- Problem requirements:
Word for word, the records below are to be set down again.

Pixel coordinate grounding data
************
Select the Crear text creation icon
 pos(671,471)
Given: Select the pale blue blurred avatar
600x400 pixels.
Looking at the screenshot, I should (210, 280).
************
- Answer to the exercise:
Select the Crear text creation icon
 pos(671,471)
Given: Select the pale blue blurred avatar
600x400 pixels.
Looking at the screenshot, I should (210, 280).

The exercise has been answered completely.